* **Document**
⟨

The single biggest mistake small businesses make is sending the same generic capability statement to every prime on a list. Primes get hundreds of these. Most go straight to a folder that never gets opened.

What works: a short email (three paragraphs max) that references the prime’s specific contract, explains exactly what you do, and attaches a capability statement tailored to their work. “I see your company holds the [Agency] IT support contract at [location]. My firm provides Tier II/III help desk support with cleared personnel, and I’d like to discuss how we might support your team on this work.” That gets read. “Please find attached our capability statement for your review” does not.

Show up where they are

Relationships drive subcontracting more than any database. The places where those relationships start:

Industry days. When a federal agency releases a large solicitation, they often host an industry day where potential bidders and subcontractors can learn about the requirements and meet each other. Attendance is free and not required for bidding, but primes actively attend these events looking for sub team members. Bring your capability statements.

APEX Accelerator matchmaking events. APEX Accelerators (formerly PTACs) host matchmaking sessions that pair small businesses with prime contractors and government buyers in structured 15-minute meetings. These are free, and they’re one of the few settings where a prime’s decision-makers sit across a table from you with the explicit purpose of evaluating potential subs.

SBA matchmaking events. The SBA district offices run their own procurement matchmaking events throughout the year. The 2025 Connecticut matchmaker drew over 1,000 registrants. Check sba.gov/events for upcoming events in your area.

Pre-bid conferences. Agencies schedule these after releasing complex solicitations. Prime contractors attend to understand the requirements. You attend to meet those primes. Introduce yourself, explain your capabilities, and follow up by email the same day.

The mentor-protege shortcut

If you find a prime you work well with, the SBA’s All Small Mentor-Protege Program formalizes that relationship. A mentor (the larger firm) agrees to provide management guidance, technical assistance, and business development support to a protege (you) for up to six years.

The real payoff: mentor and protege can form a joint venture that’s treated as small for set-aside contract purposes. That means the joint venture can bid on small business set-aside contracts that the mentor couldn’t bid on alone. For the protege, it means bidding on contracts with the mentor’s past performance and resources backing you up.

Recent changes (January 2025) require agencies to accept reduced past performance requirements from protege partners. If other bidders need to show five contracts at $20 million, the protege joint venture might only need to show one or two contracts at $8-10 million. That’s a real competitive advantage for a small business building its track record.

The DoD runs its own Mentor-Protege Program with a key difference: DoD provides direct financial incentives to mentors, either reimbursing them for the cost of developmental assistance or giving them credit toward their subcontracting goals. That financial incentive makes DoD mentors more willing to invest time in their proteges.

⟩

* **Requirement**
Please carry on the piece about landing federal subcontracting work, picking up right after its last sentence.

* **Supplied data**
⟨

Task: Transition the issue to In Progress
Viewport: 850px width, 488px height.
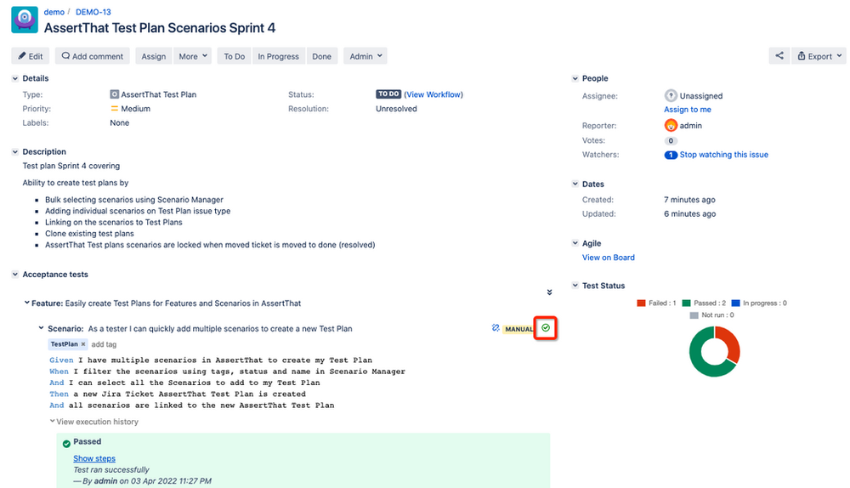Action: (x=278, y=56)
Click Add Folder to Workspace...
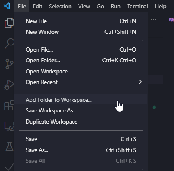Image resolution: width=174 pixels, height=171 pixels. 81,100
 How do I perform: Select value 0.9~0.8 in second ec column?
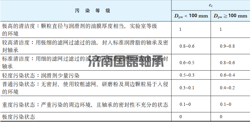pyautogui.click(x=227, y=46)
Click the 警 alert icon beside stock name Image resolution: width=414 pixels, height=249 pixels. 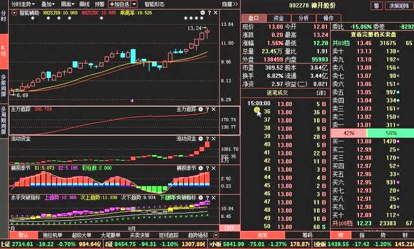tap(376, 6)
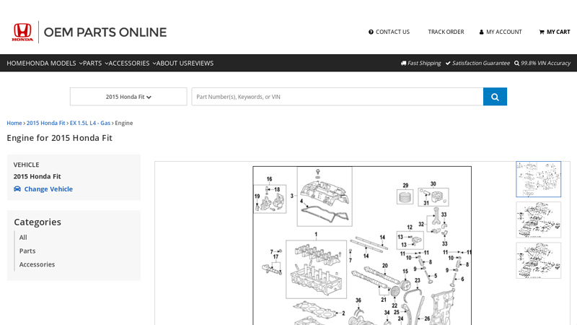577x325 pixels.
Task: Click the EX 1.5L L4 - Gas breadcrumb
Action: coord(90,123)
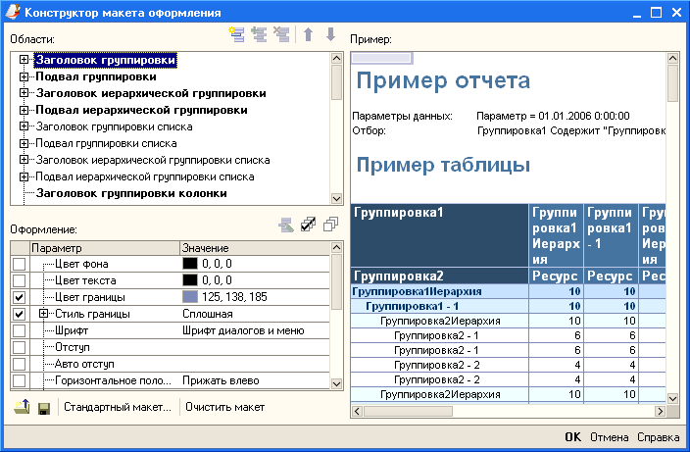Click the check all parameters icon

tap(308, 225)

⟩
⟨

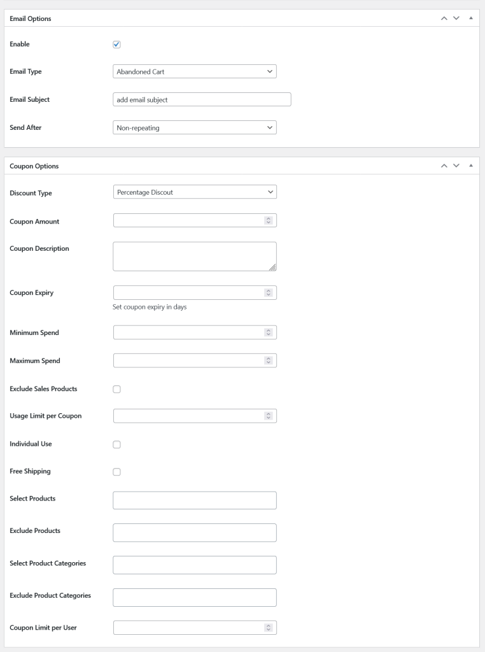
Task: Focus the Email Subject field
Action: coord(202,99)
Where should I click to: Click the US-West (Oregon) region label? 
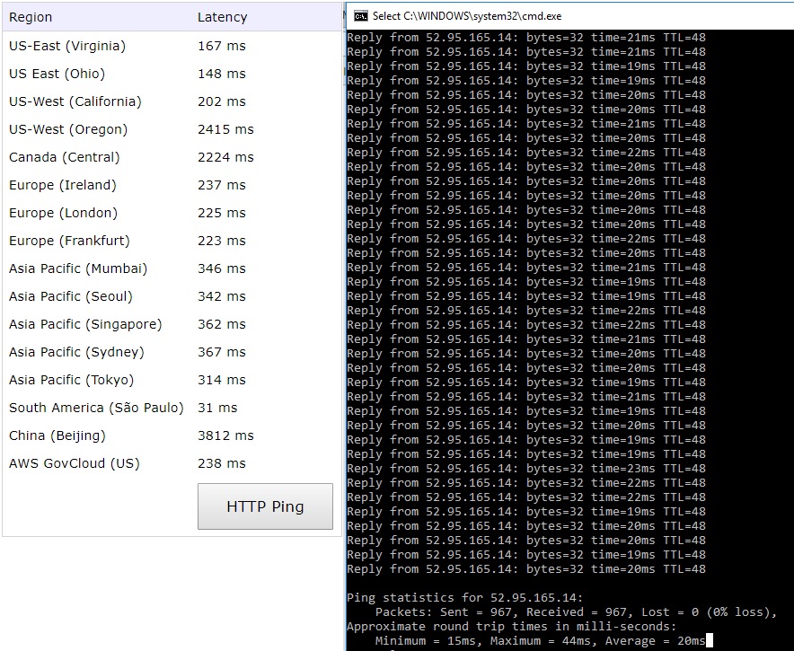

⟩

* **Answer to this problem**
You don’t need set-aside certifications to subcontract. Any small business can be a subcontractor. But certifications make you dramatically more attractive to primes because a single certified subcontractor can count toward multiple goals in their subcontracting plan.

If your company is both women-owned and service-disabled veteran-owned, hiring you lets the prime check two boxes at once: WOSB goal and SDVOSB goal. You’re twice as valuable as a non-certified sub doing the same work. That’s not an exaggeration — it’s how the math works in FAR 52.219-9, where a subcontractor certified in multiple socioeconomic categories counts toward each applicable goal simultaneously.

If you qualify for any certifications and haven’t applied yet, you’re leaving leverage on the table. The applications are free and the certification guide covers each program’s eligibility requirements.

The six-month reality check

Subcontracting relationships take time. The typical timeline from first outreach to first subcontract is 6-12 months. That’s not failure — that’s the normal pace of federal business development. Primes don’t hire subs they met last week for contracts worth millions of dollars.

Here’s what a realistic first six months looks like:

Month 1-2: Research primes using the tools above. Build your target list of 10-15 companies. Send tailored outreach to each one. Register in their vendor portals.

Month 3-4: Follow up with non-responders. Attend at least one industry day or matchmaking event. Visit your local APEX Accelerator and ask them which local primes are actively looking for subs.

Month 5-6: Deepen relationships with the 2-3 primes who’ve responded. Provide quotes when asked. Stay visible without being pushy. When a specific opportunity comes up that matches your capabilities, you’ll be the sub they already know and trust.

Plan your cash flow accordingly. Government subcontracting payment cycles run 30-60 days after you invoice, and some primes are slower. Don’t take on subcontracting work if a 60-day wait for your first payment would sink your business. Build a cash reserve or explore SBA CAPLines working capital loans before you need them.

Your first subcontract won’t be your biggest. It’ll probably be a small task order on a larger contract — the prime testing whether you deliver on time, meet quality standards, and handle the compliance reporting without hand-holding. Pass that test, and the second and third task orders get bigger. That’s how the relationship builds into real revenue and the federal past performance you’ll eventually use to bid as a prime.

Next step: Download the SBA prime contractor directory, filter it by your NAICS codes, and pick three primes to research on USAspending.gov this week. Then draft a tailored email to each one referencing their specific contracts. If your capability statement isn’t ready yet, get that done first — it’s the document primes actually read.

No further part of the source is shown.